A new kind of replicator has recently emerged on this very planet. It is staring us in the face. It is still in its infancy, still drifting clumsily about in its primeval soup, but already it is achieving evolutionary change at a rate that leaves the old gene panting far behind.
—Richard Dawkins, The Selfish Gene
At the end of his 1976 book The Selfish Gene, geneticist Richard Dawkins proposed the idea of the meme, which he described as "a unit of cultural transmission" analogous to the gene. The meme idea was so powerful that it quickly became a meme itself as it spread from mind to mind with the peculiar inevitability that seems to characterize all memes. (Indeed, the philosopher Daniel Dennett has described the meme as "an information-packet with attitude.") For our purposes here, the meme meme has spawned a rather impressive lexicon of terms, many of which come from the field of memetics, the study of memes. (I'm indebted to memeticist Tim Tyler and the good folks at the website Know Your Meme for many of these terms.)
Although Dawkins's analogue for the meme was the gene, current meme lingo is heavily weighted toward epidemiology. Thus, synonyms include ideavirus, virus of the mind, and thought contagion. Similarly, the medium that carries a meme is called a vector, the successful insertion of a meme into a person's brain is called an infection, and the infected person is a host. A readily contagious meme is said to have sneezability. An active meme affects the behavior of its host, as opposed to an inactive or latent meme. A host that reacts negatively—for example, by advocating censorship of the meme—has a meme allergy. If the meme causes self-destructive behavior in the host—as, for example, a meme about martyrdom might—the host is called a memoid, by analogy with android. When a prior infection by one meme prevents a host from being affected by another, the original meme is called an immuno-meme.

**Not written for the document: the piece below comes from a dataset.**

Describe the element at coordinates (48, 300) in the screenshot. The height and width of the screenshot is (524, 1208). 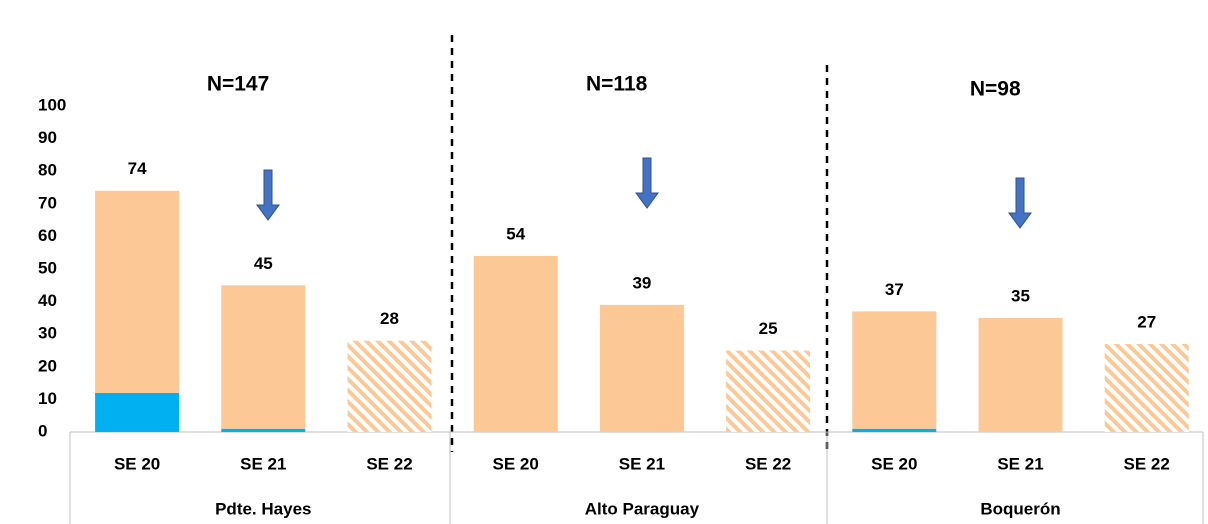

A grassroots meme begins with, and is for the most part propagated by, ordinary users rather than, say, a corporation. If some big-time marketer fakes a grassroots meme, then you have an astroturf meme. A similar idea is the forced meme, which is someone's deliberate (and usually unsuccessful) attempt to create a meme.
Memes that evolve alongside a larger meme are called comemes or, since the two memes have a kind of symbiotic relationship, symmemes. More specifically, a bait meme offers some benefit to the host if it adopts the main meme. (For example, if the main meme is Christianity, the bait meme might be an eternal afterlife.) Many main memes also come with a hook meme that, after the host has taken the bait meme, causes the host to replicate the main meme. (In the Christianity example, a hook meme would be the idea of spreading the gospel.) When a main meme is surrounded by one or more comemes, the resulting constellation of ideas is a meme complex or a memeplex.
Forums that are prolific generators of memes are called memetic hubs, and sites that are particularly adept at spreading existing memes are called amplifiers. These sites often specialize in certain meme types, including the phrasal template (such as the snowclones I featured in a 2008 column), the image macro (a picture with varying text, such as LOLcat images), and the subvertisement (a meme hack that modifies an ad to subvert its original message). On the negative side is the zombie lie, a false statement that keeps getting repeated no matter how often it has been refuted.
Richard Dawkins became famous in the 1970s for his concept of the selfish gene, and he has become infamous in recent years for his unyielding atheism. But I predict that Dawkins will be known, a hundred years hence, not for these contributions to science and culture but for the concept of the meme. Feel free to spread that idea around.